** START TEXT PROVIDED **

The Stonewall Riots: I wouldn’t have missed it for the world
Stonewall Inn, 1969 (New York Public Library)
In the United States, actions to protest against discrimination of gay men and lesbians began in the 1950s. A decade later times were ripe for what would become known as the starting point of the gay revolution: the Stonewall Riots. Starting at 1am on a Friday night, 28th June 1969, the riots lasted for six days. Six days where gay men, lesbians, drags queens and transgender people confronted the police to protect and claim their spaces, dignity and rights. The turmoil led to the formation of the intersectional Gay Liberation Front in early July and, later in December, of the Gay Activists Alliance which was more strictly focussed on LGBT issues.
The mythology that has developed around the event is not only due to the fact that it, unbeknownst to those who raised their voice that night, made history, but also because of supposedly conflicting accounts of the night. However, David Carter (author of the book ‘Stonewall, the riots that sparked the gay revolution’), shows that when put under close scrutiny, narratives of the night don’t conflict at all and unreliable information can be easily isolated. It was a collective effort in which the whole LGBT community played their role.

** END TEXT PROVIDED **
** START DATA SUPPLIED **

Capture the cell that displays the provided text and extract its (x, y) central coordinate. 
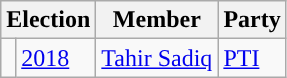
Election (48, 20)
Member (157, 20)
2018 (56, 58)
PTI (252, 58)
Tahir Sadiq (157, 58)
Party (252, 20)
Return the (x, y) coordinate for the center point of the cell that contains the specified text.  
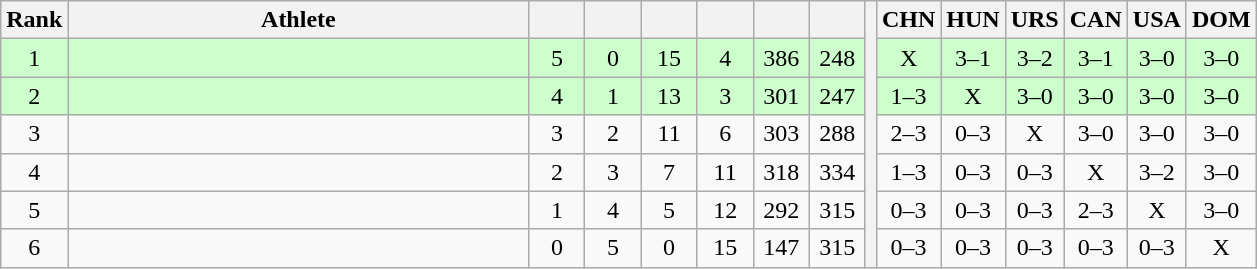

** END DATA SUPPLIED **

## THE TASKS
**1.** Can you reproduce the records word for word, everything from the line containing "Election (48, 20)" down to the end of the records, both ends included, leaving out the pictures?
**2.** Could you carry on the Stonewall Riots text from the point where it stops?
The records bear no relation to the Stonewall Riots text.

## ANSWERS BELOW
**1.**
Election (48, 20)
Member (157, 20)
2018 (56, 58)
PTI (252, 58)
Tahir Sadiq (157, 58)
Party (252, 20)
Return the (x, y) coordinate for the center point of the cell that contains the specified text.  

**2.**
Leee Black Childers, a photographer who worked closely with artists pivoting around Andy Warhol’s Factory, is one of the people who witnessed the uproar from outside the Stonewall Inn. He was 24 at the time, and had moved to New York from San Francisco a few years earlier. Looking for alternative lifestyles he found Greenwich Village, an astounding and fascinating mixture of urban realities, from residential houses and deli shops, to the Women’s House of Detention, past the gay scene of the Stonewall Inn in Christopher Street. He recalls a buzzing atmosphere, brightened by mostly gay male youth and statuesque figures running in their stockings up and down late at night. It was around these streets that his passion for photographing drag queens began, thanks to a fortuitous invitation to the wedding of The Factory’s stars Jackie Curtis and Eric Emerson. This was an environment he felt he belonged to; frequented by talented and of control people such as Andrea Whips and Holly Woodlawn, as well as a crossroad of artists who shuttled between Warhol’s Factory in Union Square and Mickey Ruskin’s Max’s Kansas City (originally a steakhouse, with a backroom just dedicated to the craziest people from all avenues of life).
"They're raiding the Stonewall" C456/76/08)
The Stonewall Inn wasn’t the only gay bar in the neighborhood. The Snake Pit, the Checkerboard, and the Sewer were all well-established venues, and had all been raided and shut down in the weeks preceding the riots.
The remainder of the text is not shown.